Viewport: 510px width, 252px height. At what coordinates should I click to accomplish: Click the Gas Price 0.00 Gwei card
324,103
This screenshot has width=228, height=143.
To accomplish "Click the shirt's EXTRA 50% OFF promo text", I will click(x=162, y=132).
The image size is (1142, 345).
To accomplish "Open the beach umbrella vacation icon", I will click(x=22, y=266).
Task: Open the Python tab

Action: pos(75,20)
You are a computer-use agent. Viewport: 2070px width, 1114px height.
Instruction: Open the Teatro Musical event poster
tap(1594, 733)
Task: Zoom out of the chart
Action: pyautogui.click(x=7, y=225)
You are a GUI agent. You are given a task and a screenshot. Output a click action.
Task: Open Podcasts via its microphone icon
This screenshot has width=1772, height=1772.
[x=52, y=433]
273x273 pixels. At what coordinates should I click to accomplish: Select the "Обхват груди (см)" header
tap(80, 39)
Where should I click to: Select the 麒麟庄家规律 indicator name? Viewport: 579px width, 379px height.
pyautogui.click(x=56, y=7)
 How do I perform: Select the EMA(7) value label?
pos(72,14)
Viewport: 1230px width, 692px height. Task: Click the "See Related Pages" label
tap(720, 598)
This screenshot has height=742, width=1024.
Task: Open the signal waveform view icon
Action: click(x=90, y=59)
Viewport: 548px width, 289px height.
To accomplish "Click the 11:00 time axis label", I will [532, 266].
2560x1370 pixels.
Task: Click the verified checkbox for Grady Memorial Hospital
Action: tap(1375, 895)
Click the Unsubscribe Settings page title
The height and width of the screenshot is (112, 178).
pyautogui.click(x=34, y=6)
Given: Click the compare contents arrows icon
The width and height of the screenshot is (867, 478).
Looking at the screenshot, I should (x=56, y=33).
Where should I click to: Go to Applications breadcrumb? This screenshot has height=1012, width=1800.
=-=-=
**Written instruction**
Please convert the material above into a Markdown table with the columns Number and Entry, putting each non-blank line in its own row in order and leaving out blank lines.

**Response below**
| Number | Entry |
|---|---|
| 1 | Viewport: 510px width, 252px height. At what coordinates should I click to accomplish: Click the Gas Price 0.00 Gwei card |
| 2 | 324,103 |
| 3 | This screenshot has width=228, height=143. |
| 4 | To accomplish "Click the shirt's EXTRA 50% OFF promo text", I will click(x=162, y=132). |
| 5 | The image size is (1142, 345). |
| 6 | To accomplish "Open the beach umbrella vacation icon", I will click(x=22, y=266). |
| 7 | Task: Open the Python tab |
| 8 | Action: pos(75,20) |
| 9 | You are a computer-use agent. Viewport: 2070px width, 1114px height. |
| 10 | Instruction: Open the Teatro Musical event poster |
| 11 | tap(1594, 733) |
| 12 | Task: Zoom out of the chart |
| 13 | Action: pyautogui.click(x=7, y=225) |
| 14 | You are a GUI agent. You are given a task and a screenshot. Output a click action. |
| 15 | Task: Open Podcasts via its microphone icon |
| 16 | This screenshot has width=1772, height=1772. |
| 17 | [x=52, y=433] |
| 18 | 273x273 pixels. At what coordinates should I click to accomplish: Select the "Обхват груди (см)" header |
| 19 | tap(80, 39) |
| 20 | Where should I click to: Select the 麒麟庄家规律 indicator name? Viewport: 579px width, 379px height. |
| 21 | pyautogui.click(x=56, y=7) |
| 22 |  How do I perform: Select the EMA(7) value label? |
| 23 | pos(72,14) |
| 24 | Viewport: 1230px width, 692px height. Task: Click the "See Related Pages" label |
| 25 | tap(720, 598) |
| 26 | This screenshot has height=742, width=1024. |
| 27 | Task: Open the signal waveform view icon |
| 28 | Action: click(x=90, y=59) |
| 29 | Viewport: 548px width, 289px height. |
| 30 | To accomplish "Click the 11:00 time axis label", I will [532, 266]. |
| 31 | 2560x1370 pixels. |
| 32 | Task: Click the verified checkbox for Grady Memorial Hospital |
| 33 | Action: tap(1375, 895) |
| 34 | Click the Unsubscribe Settings page title |
| 35 | The height and width of the screenshot is (112, 178). |
| 36 | pyautogui.click(x=34, y=6) |
| 37 | Given: Click the compare contents arrows icon |
| 38 | The width and height of the screenshot is (867, 478). |
| 39 | Looking at the screenshot, I should (x=56, y=33). |
| 40 | Where should I click to: Go to Applications breadcrumb? This screenshot has height=1012, width=1800. |